会場風景
今年、令和3年(2021年)は、聖徳太子の遠忌1400年にあたります。それを記念して、奈良国立博物館で、特別展「聖徳太子と法隆寺」展が始まりました。法隆寺の寺宝を中心に国宝36件、重要文化財75件を含む計174件が出陳されています。
教科書の中や旧1万円札などでおなじみの聖徳太子の肖像画や像を間近に見ることができます。「私たち日本人にとって、聖徳太子とは?」とあらためて考える機会になるかもしれません。
御物 聖徳太子二王子像
27年ぶりの寺外公開の聖徳太子坐像を間近に!
太子500年遠忌に造られた法隆寺聖霊院の秘仏本尊 聖徳太子坐像は、27年ぶりの寺外での公開となります。聖徳太子坐像は、ふだんは非公開になっていますので、それを間近に見ることができるまたとない機会です。

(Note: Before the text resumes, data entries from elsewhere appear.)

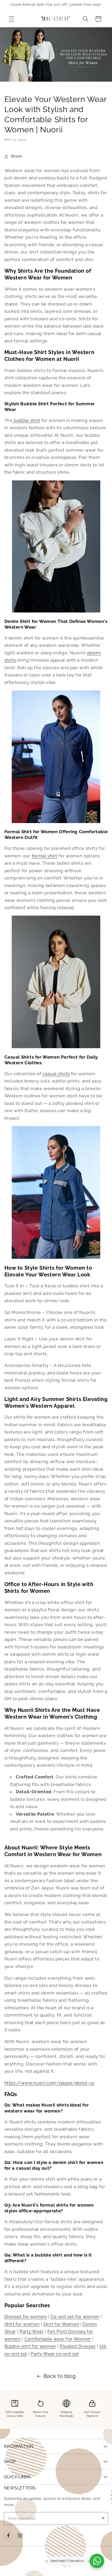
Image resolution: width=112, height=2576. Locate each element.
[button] (11, 19)
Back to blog (59, 2376)
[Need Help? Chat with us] (97, 2561)
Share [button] (16, 156)
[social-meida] (8, 2535)
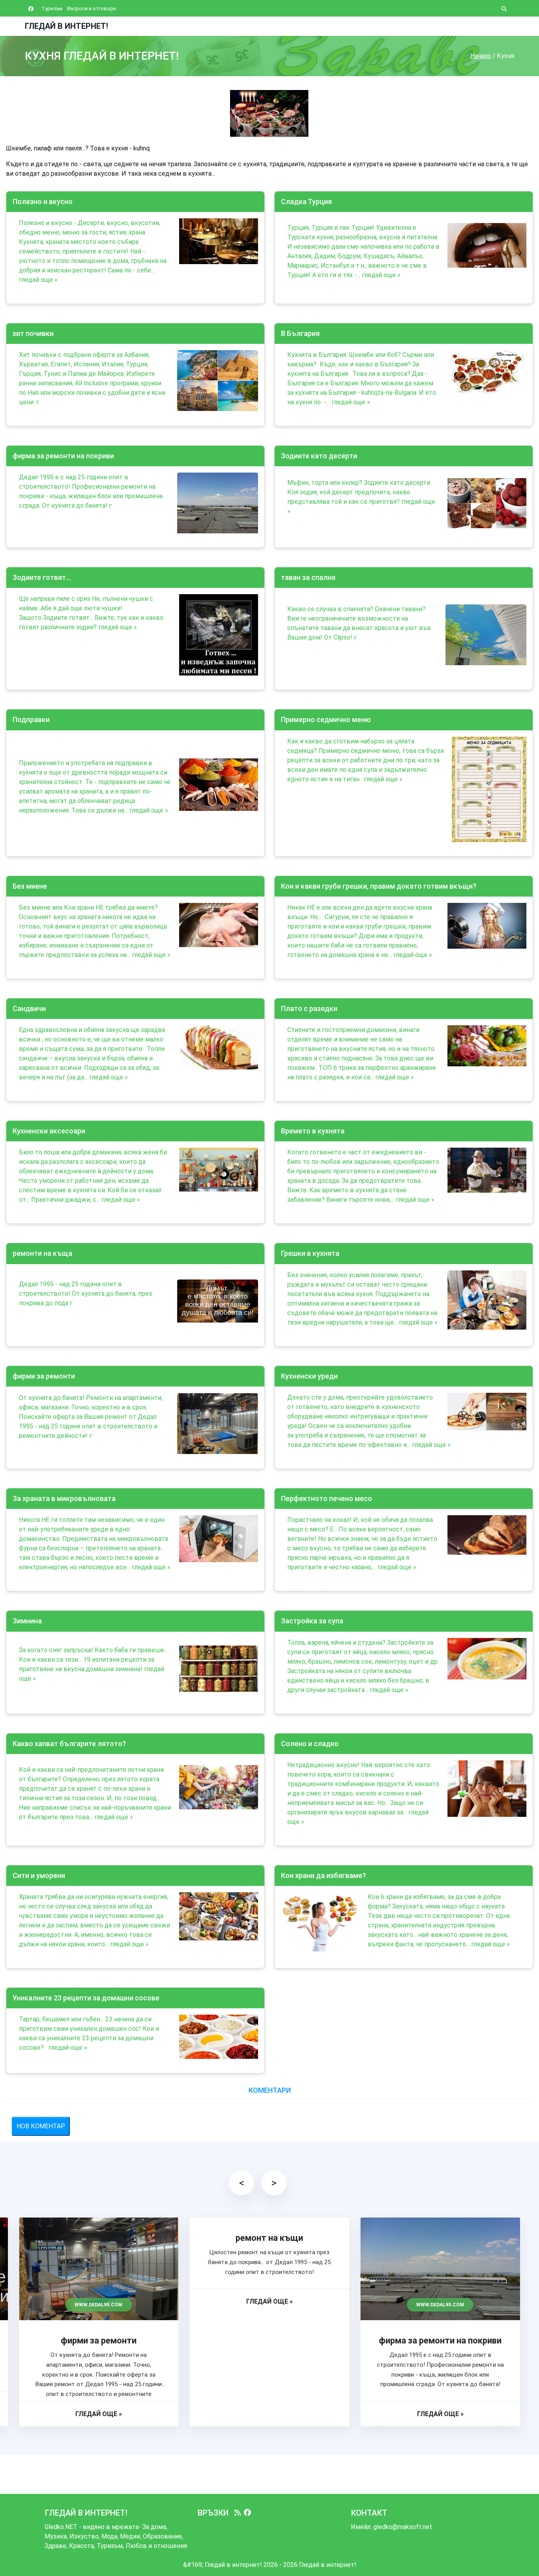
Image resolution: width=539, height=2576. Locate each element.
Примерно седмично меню (326, 719)
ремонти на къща (42, 1253)
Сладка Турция (306, 201)
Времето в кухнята (312, 1131)
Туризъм (51, 8)
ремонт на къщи (269, 2238)
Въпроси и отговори (91, 8)
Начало (480, 56)
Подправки (31, 719)
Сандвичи (29, 1008)
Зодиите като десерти (319, 456)
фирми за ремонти (44, 1376)
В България (300, 333)
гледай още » (38, 279)
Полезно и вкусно (43, 201)
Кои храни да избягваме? (323, 1875)
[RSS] (237, 2512)
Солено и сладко (310, 1743)
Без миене (30, 886)
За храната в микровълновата (64, 1498)
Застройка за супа (312, 1621)
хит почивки (33, 333)
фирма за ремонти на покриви (63, 456)
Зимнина (27, 1621)
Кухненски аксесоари (49, 1131)
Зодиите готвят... (42, 577)
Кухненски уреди (309, 1376)
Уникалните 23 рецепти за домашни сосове (86, 1998)
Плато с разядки (309, 1008)
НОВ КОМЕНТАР (41, 2126)
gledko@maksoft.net (402, 2527)
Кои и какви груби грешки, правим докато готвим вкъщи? (378, 886)
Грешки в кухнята (310, 1253)
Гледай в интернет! (66, 26)
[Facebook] (247, 2512)
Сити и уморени (39, 1875)
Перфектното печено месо (326, 1498)
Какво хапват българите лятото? (69, 1743)
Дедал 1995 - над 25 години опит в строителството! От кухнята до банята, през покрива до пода (85, 1293)
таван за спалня (308, 577)
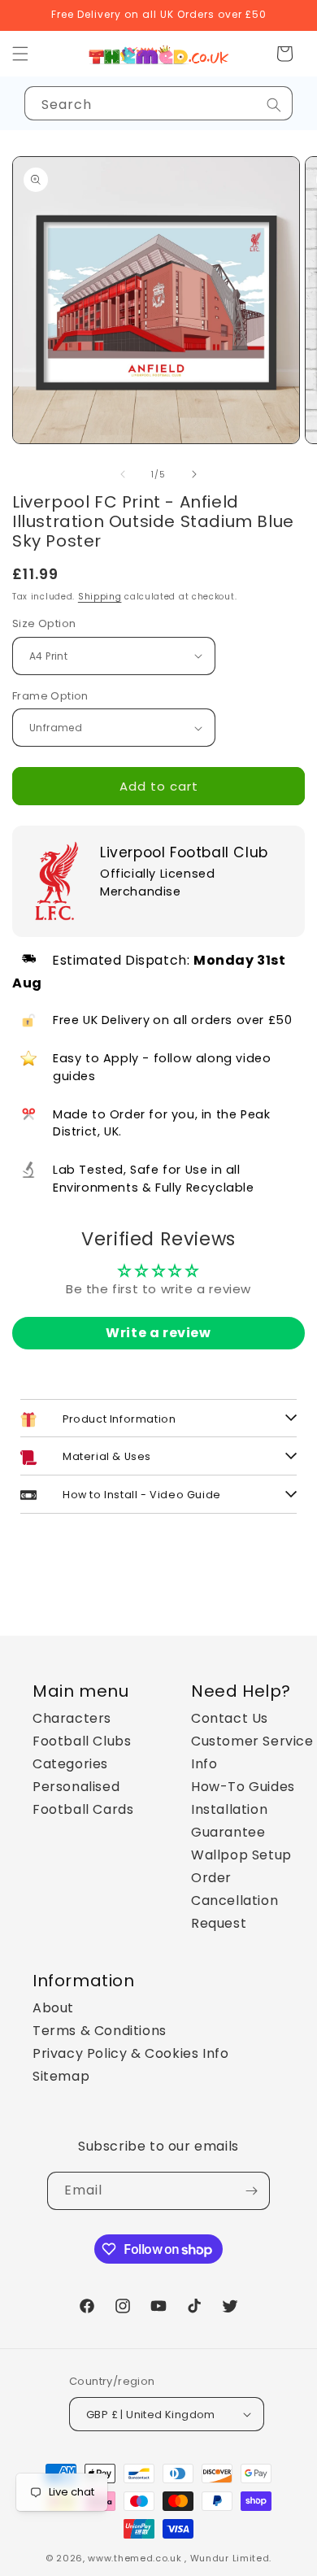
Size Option (44, 623)
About (53, 2007)
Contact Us (229, 1718)
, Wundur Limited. (228, 2558)
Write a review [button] (158, 1332)
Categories (70, 1763)
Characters (72, 1718)
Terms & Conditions (100, 2030)
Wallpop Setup (241, 1855)
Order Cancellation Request (234, 1900)
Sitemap (61, 2076)
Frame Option (50, 696)
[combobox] (158, 103)
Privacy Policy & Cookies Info (130, 2053)
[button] (284, 54)
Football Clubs (82, 1741)
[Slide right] (194, 474)
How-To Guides (243, 1786)
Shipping (100, 597)
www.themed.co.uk (134, 2558)
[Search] (274, 105)
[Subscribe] (251, 2191)
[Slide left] (123, 474)
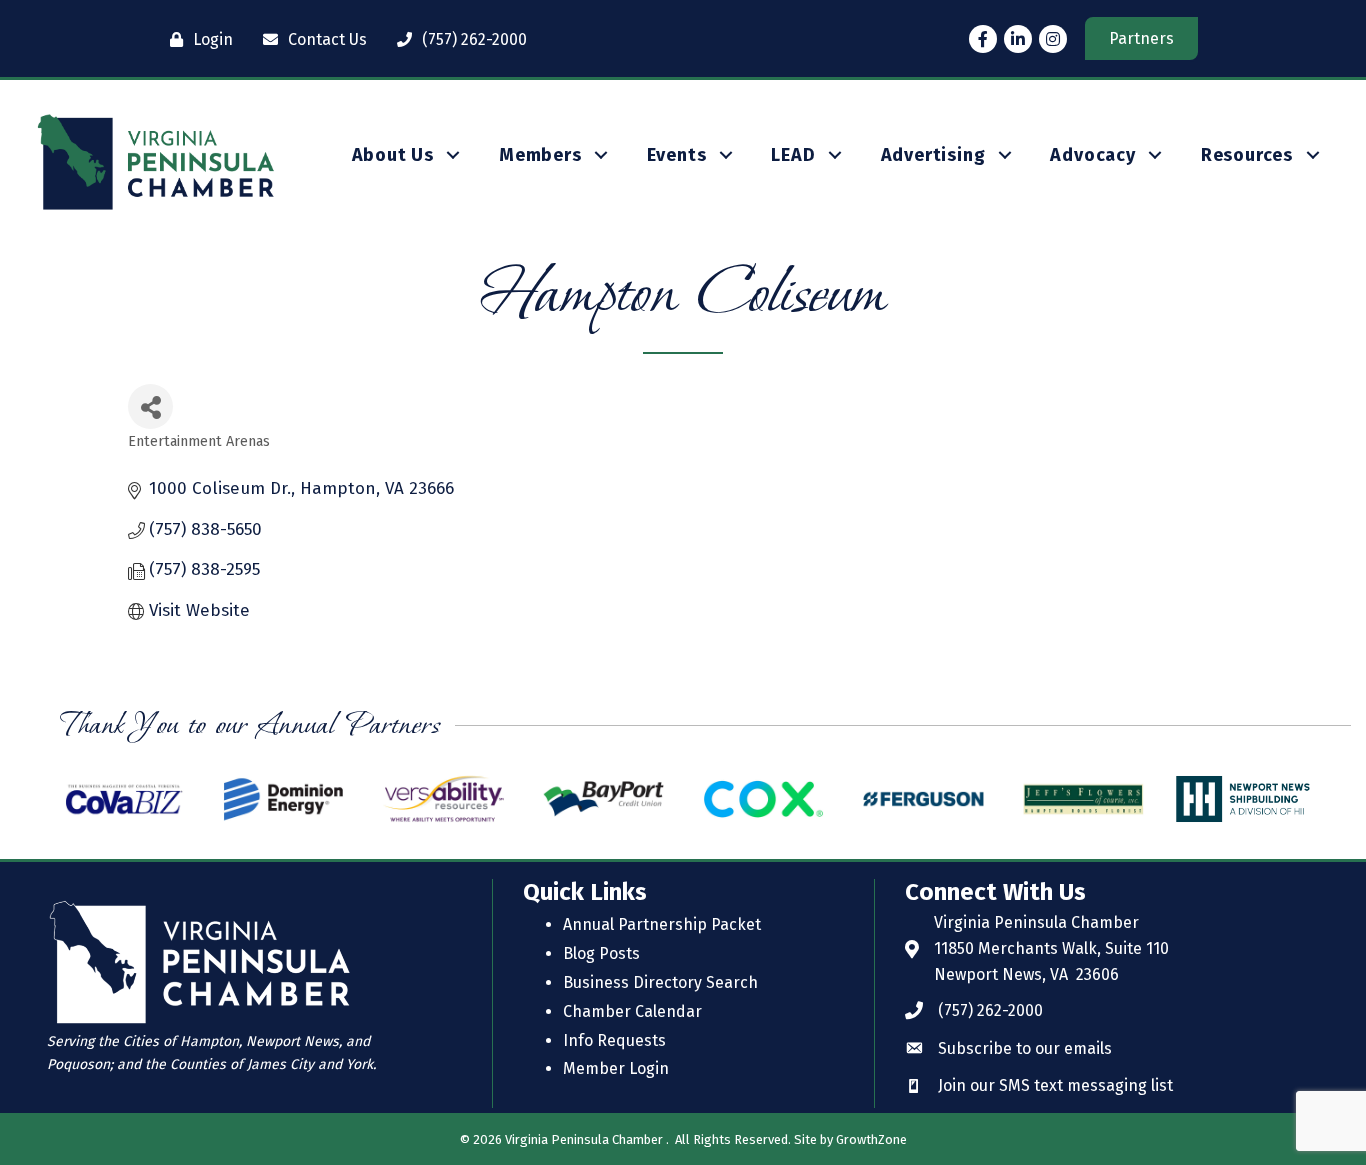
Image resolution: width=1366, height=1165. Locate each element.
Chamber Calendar (632, 1011)
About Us (393, 155)
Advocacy (1092, 155)
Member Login (616, 1068)
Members (540, 155)
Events (677, 155)
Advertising (933, 155)
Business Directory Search (660, 982)
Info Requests (614, 1040)
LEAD (793, 155)
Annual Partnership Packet (662, 924)
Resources (1247, 155)
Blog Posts (601, 953)
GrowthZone (871, 1139)
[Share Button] (150, 406)
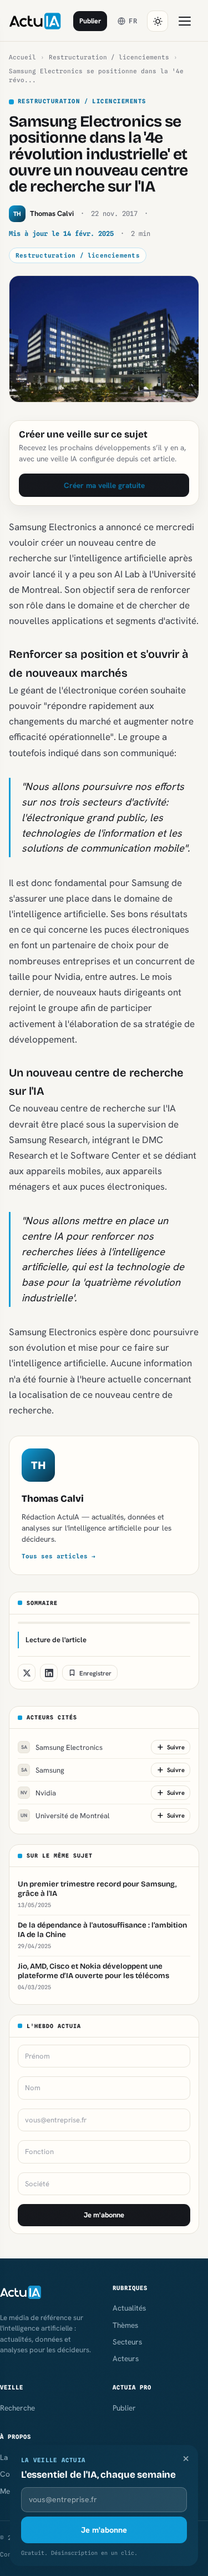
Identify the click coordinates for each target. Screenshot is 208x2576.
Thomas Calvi (53, 1499)
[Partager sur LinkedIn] (49, 1673)
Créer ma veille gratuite (104, 485)
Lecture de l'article (56, 1639)
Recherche (17, 2408)
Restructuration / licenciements (109, 57)
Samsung (43, 1770)
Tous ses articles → (58, 1556)
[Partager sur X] (26, 1673)
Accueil (22, 57)
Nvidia (38, 1793)
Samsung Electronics (62, 1747)
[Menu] (185, 21)
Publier (90, 21)
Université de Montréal (65, 1815)
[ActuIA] (35, 21)
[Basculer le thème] (157, 21)
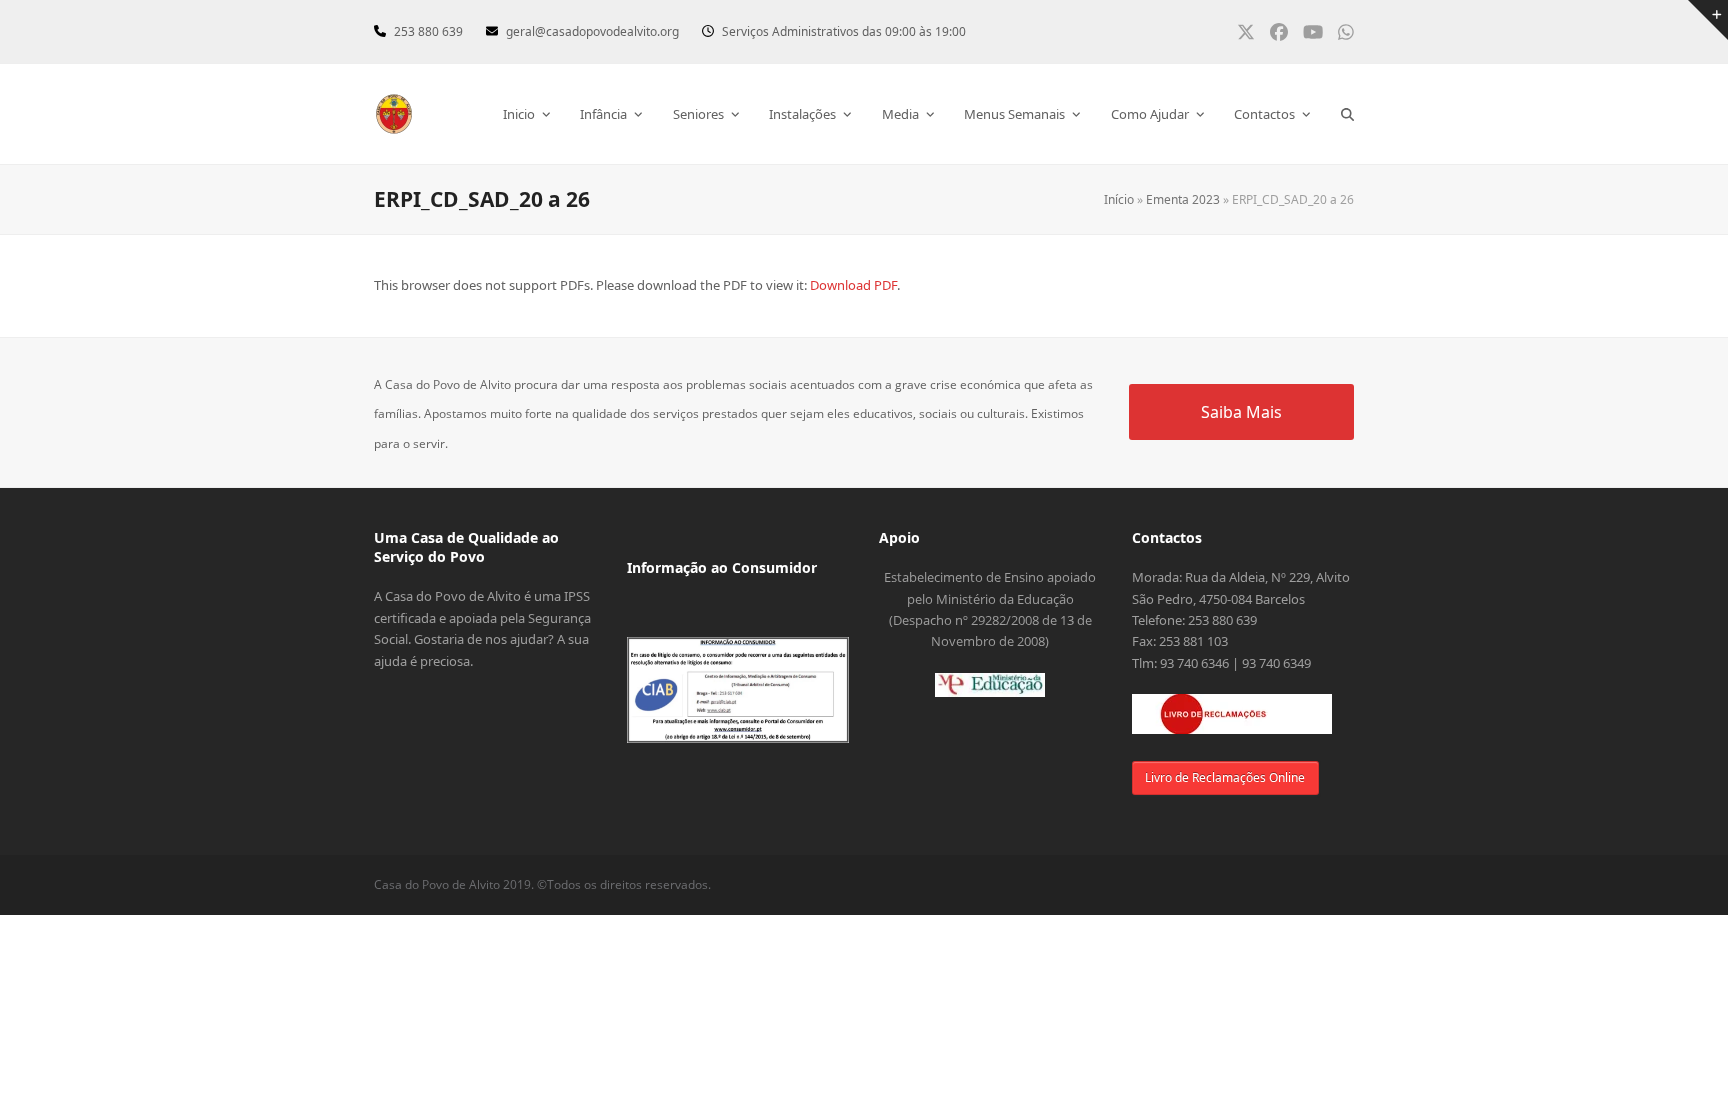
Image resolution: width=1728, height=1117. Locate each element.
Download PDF (853, 285)
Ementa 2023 (1183, 199)
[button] (1347, 114)
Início (1119, 199)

冠を戴き、笏をとる聖徳太子坐像は、鮮やかに残る彩色は美しく、遠くを見通すような聡明で、威厳にみちたまなざしは、見るものを魅了します。
聖徳太子坐像
奈良会場のみの「聖徳太子絵伝」は見逃せない!
聖徳太子絵伝は、法隆寺東院絵殿の内壁を飾っていた10面からなる伝記絵です。現存最古、最大規模、最高傑作の誉れ高い聖徳太子絵伝が一挙公開されています。奈良会場だけの公開ですので、見逃すことはできません。
飛鳥から斑鳩(いかるが)、難波(なにわ)、中国に至る壮大な景観は、実際の地理、方位と対応しているとのことです。
近寄って細部を見、また離れて全体を見渡す、こんなぜいたくな鑑賞の仕方ができるのは、夢のようです。
聖徳太子絵伝
法隆寺五重塔初層の羅漢坐像のほとばしる感情に胸打たれる!
会場風景
法隆寺に行かれたことがある方は、ご存じだと思いますが、五重塔初層には、釈迦と弟子たちの物語が写実的に、塑像としてあらわされていて、時を忘れて見入ってしまいます。
その塔本塑像群のうち、釈迦の死を悼む羅漢の像が出陳されています。写実性を追求した迫真の感情描写には、胸打たれます。この悲しみ、この慟哭、この苦悶!鬼気迫る表現です。
羅漢坐像【塔本塑像のうち】
奈良会場は、前期(4/27~5/23)後期(5/25~6/20)で、作品の入れ替えがあります。また、奈良会場に続いて開催される東京会場とは、若干出陳される作品が異なります。
会場風景
新型コロナウイルス感染症の感染予防・拡大防止のため、事前予約優先制が導入されています。混雑緩和のため、入館時間を一時間ごとに区切った時間枠内の入場になります。ご注意ください。